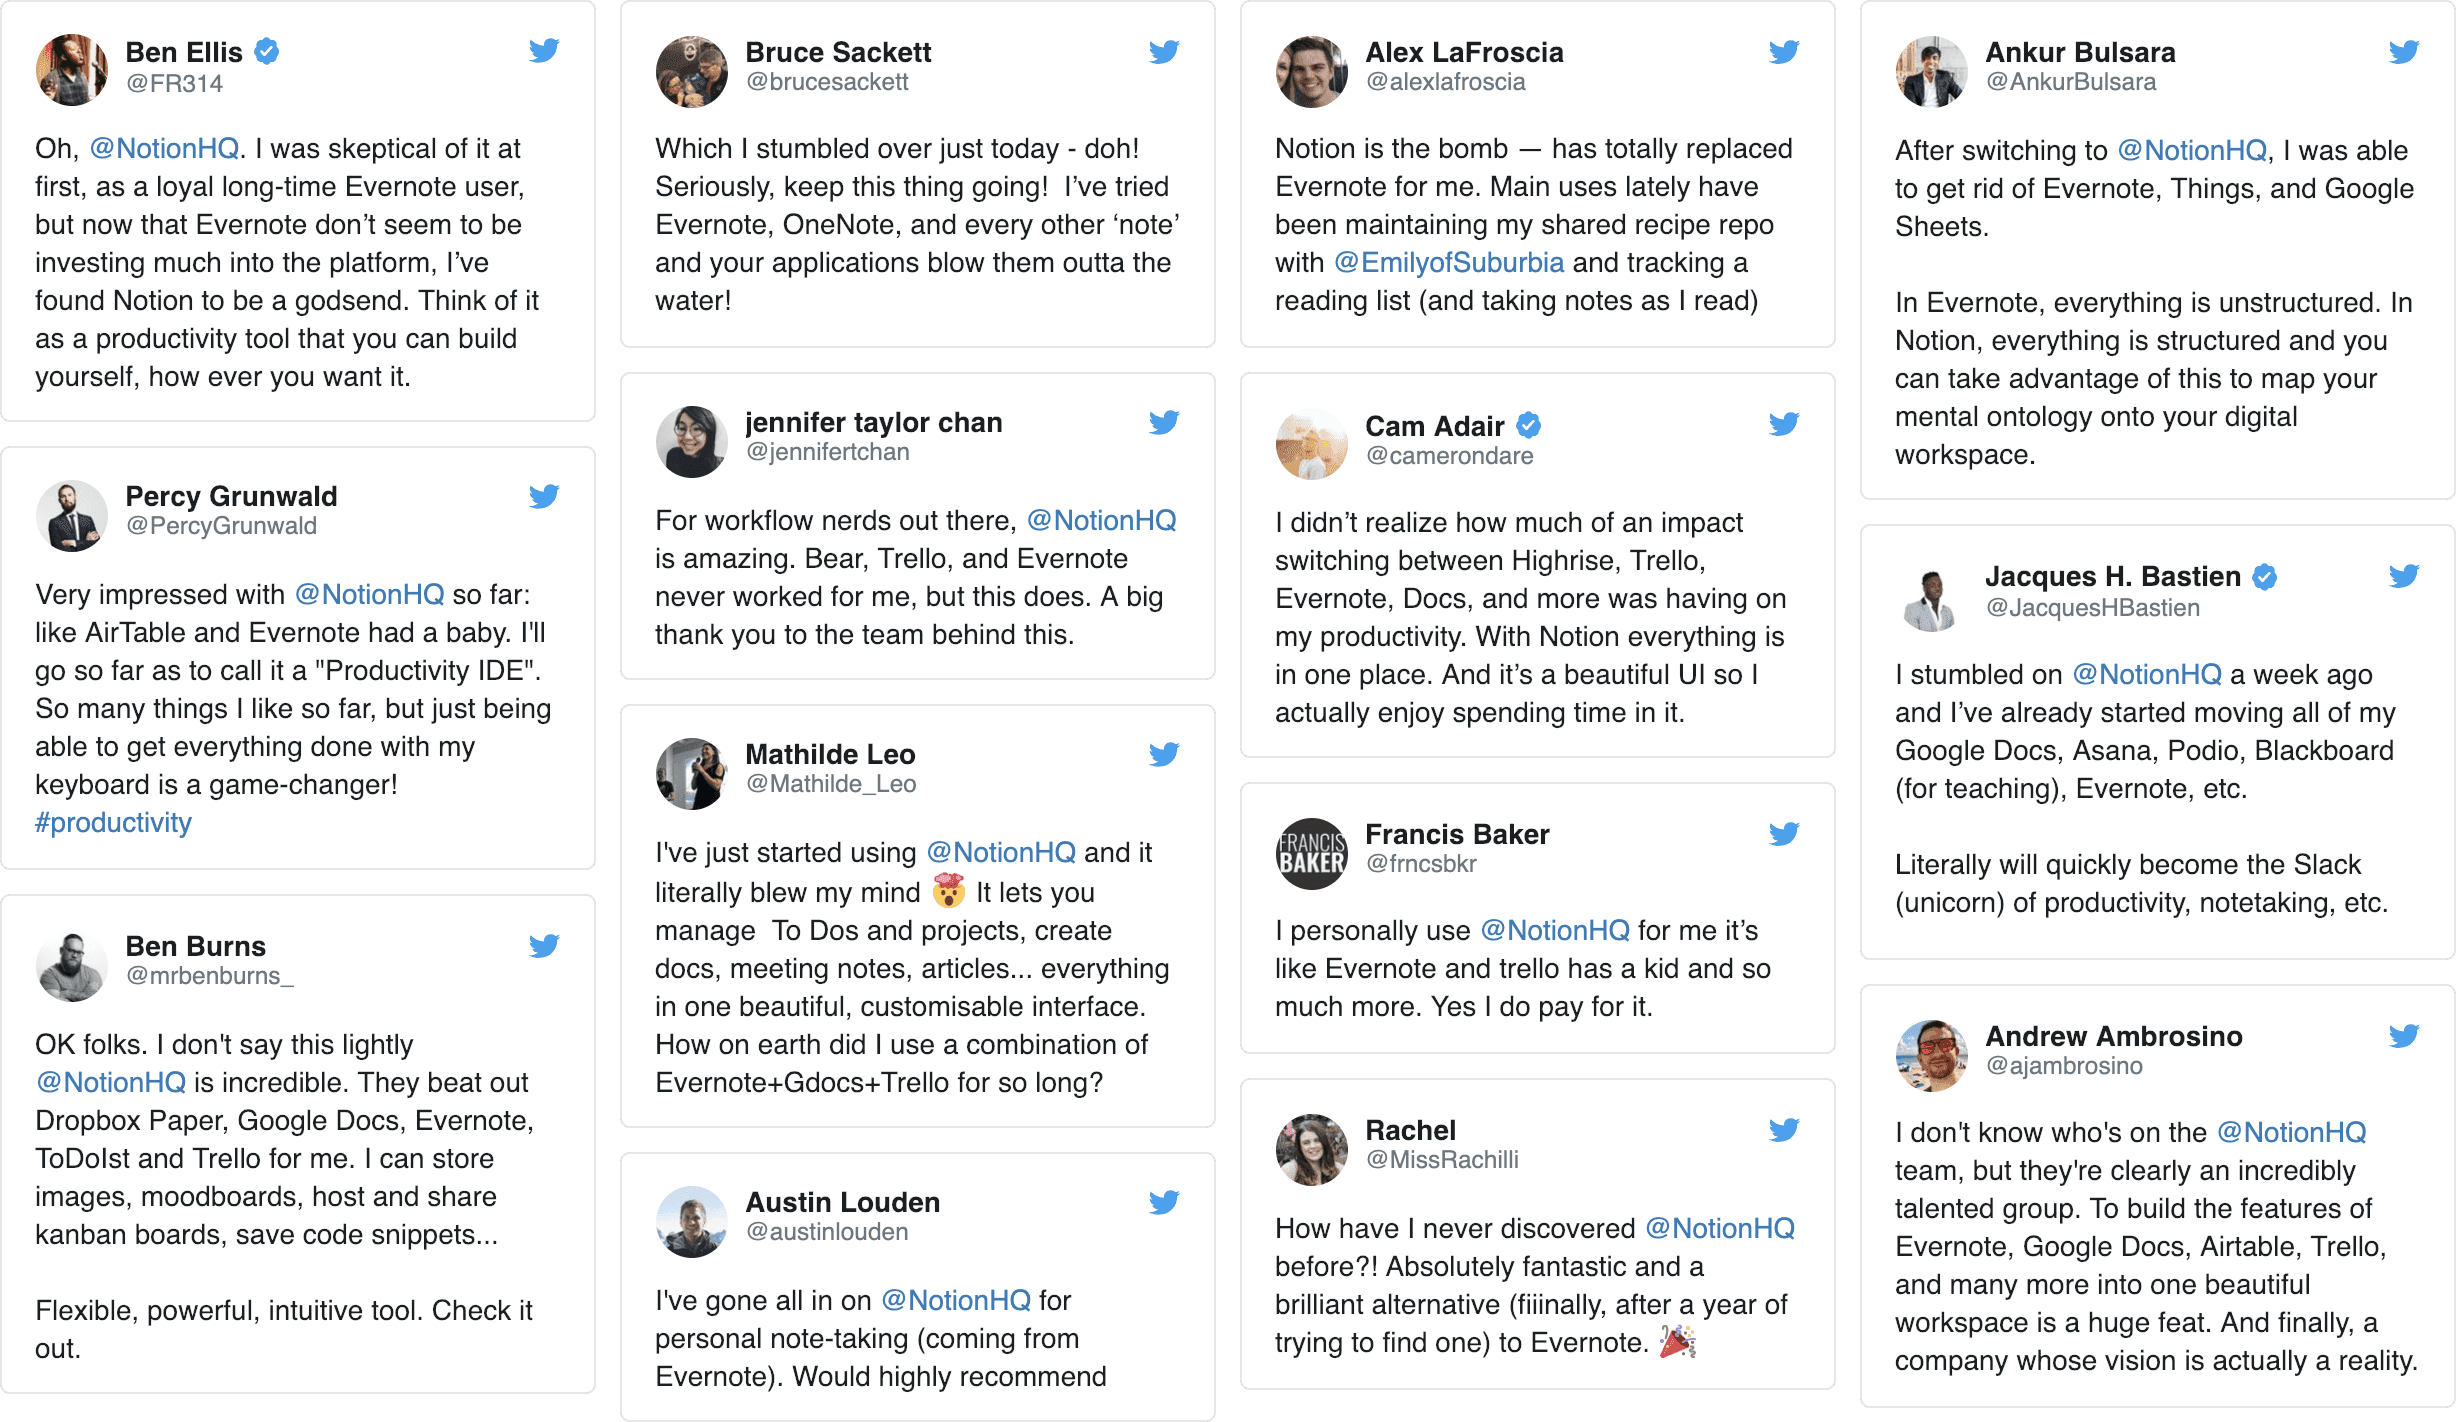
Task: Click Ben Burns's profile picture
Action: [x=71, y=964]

* * *

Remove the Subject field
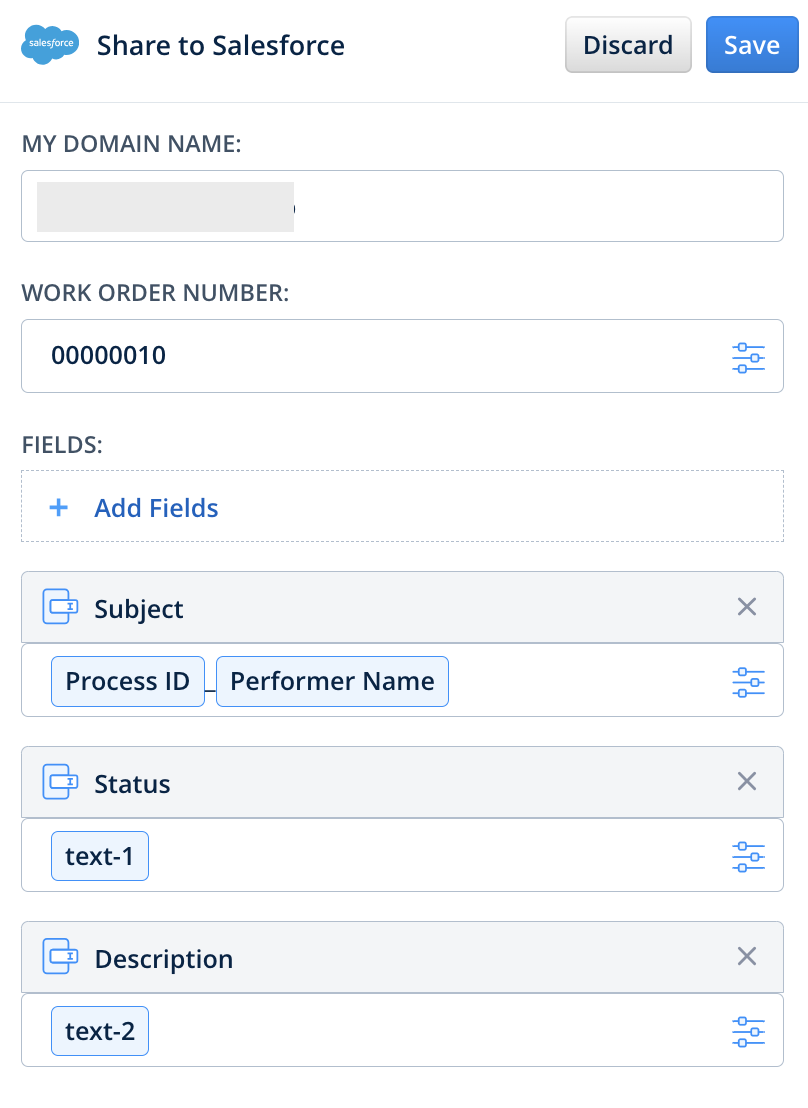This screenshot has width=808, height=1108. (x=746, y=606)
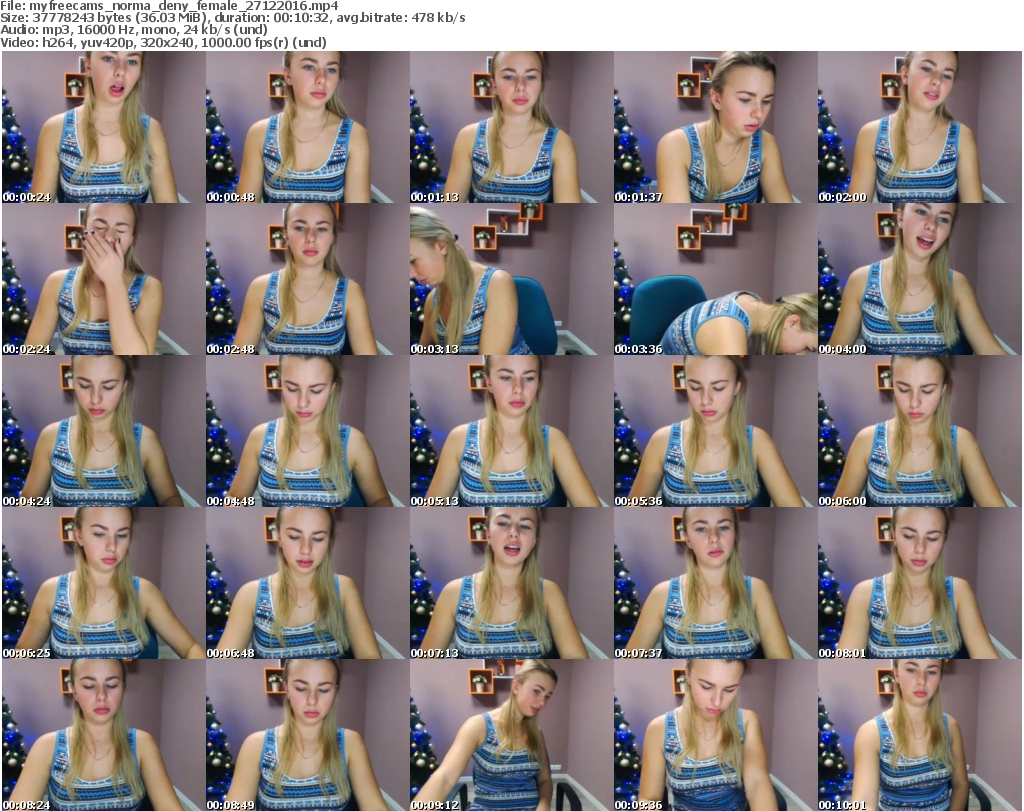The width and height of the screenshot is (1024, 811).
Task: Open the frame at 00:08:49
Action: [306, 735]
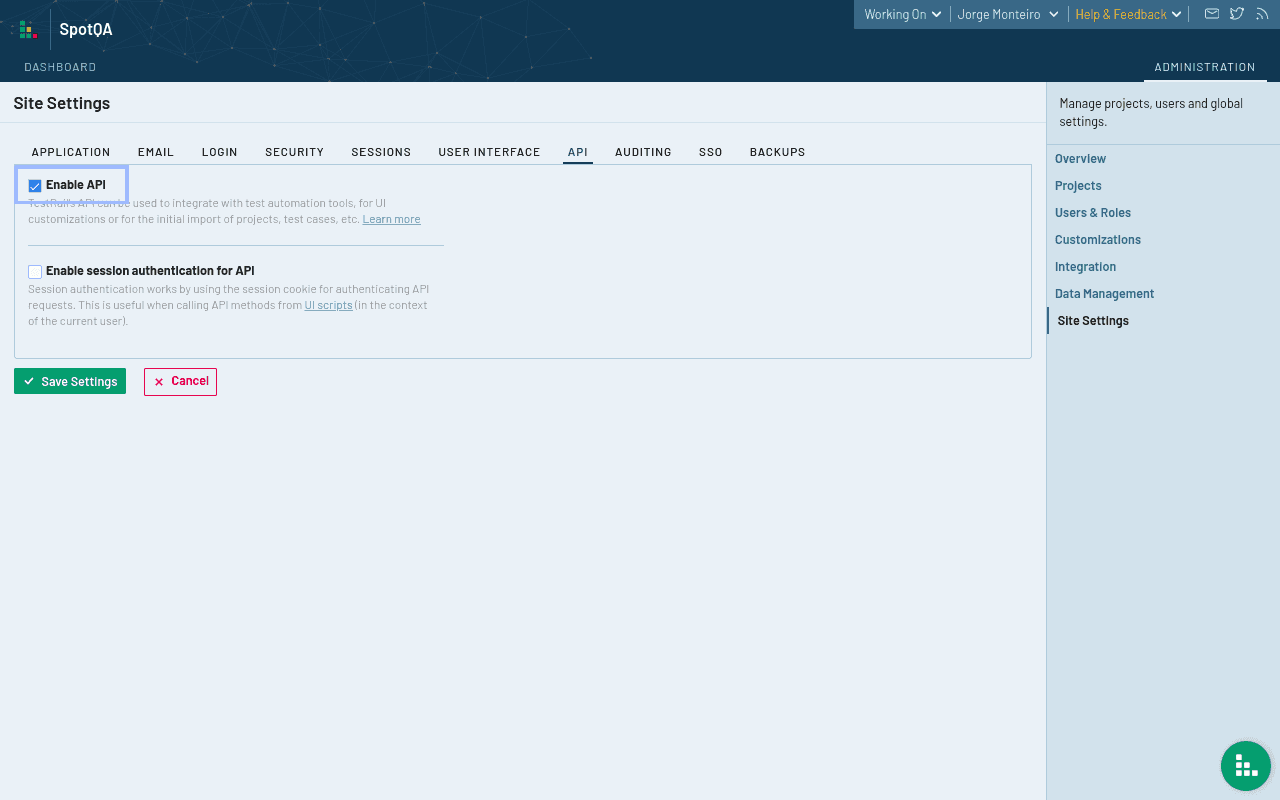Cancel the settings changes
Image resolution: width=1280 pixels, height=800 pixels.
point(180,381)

**Your objective**
Please convert the lines starting with the one containing "Task: Click Ben Burns's profile picture" and going on through the one containing "Action: [x=71, y=964]" into a JSON list of strings, one string per line, with blank lines left out.

**Task answer**
[
  "Task: Click Ben Burns's profile picture",
  "Action: [x=71, y=964]"
]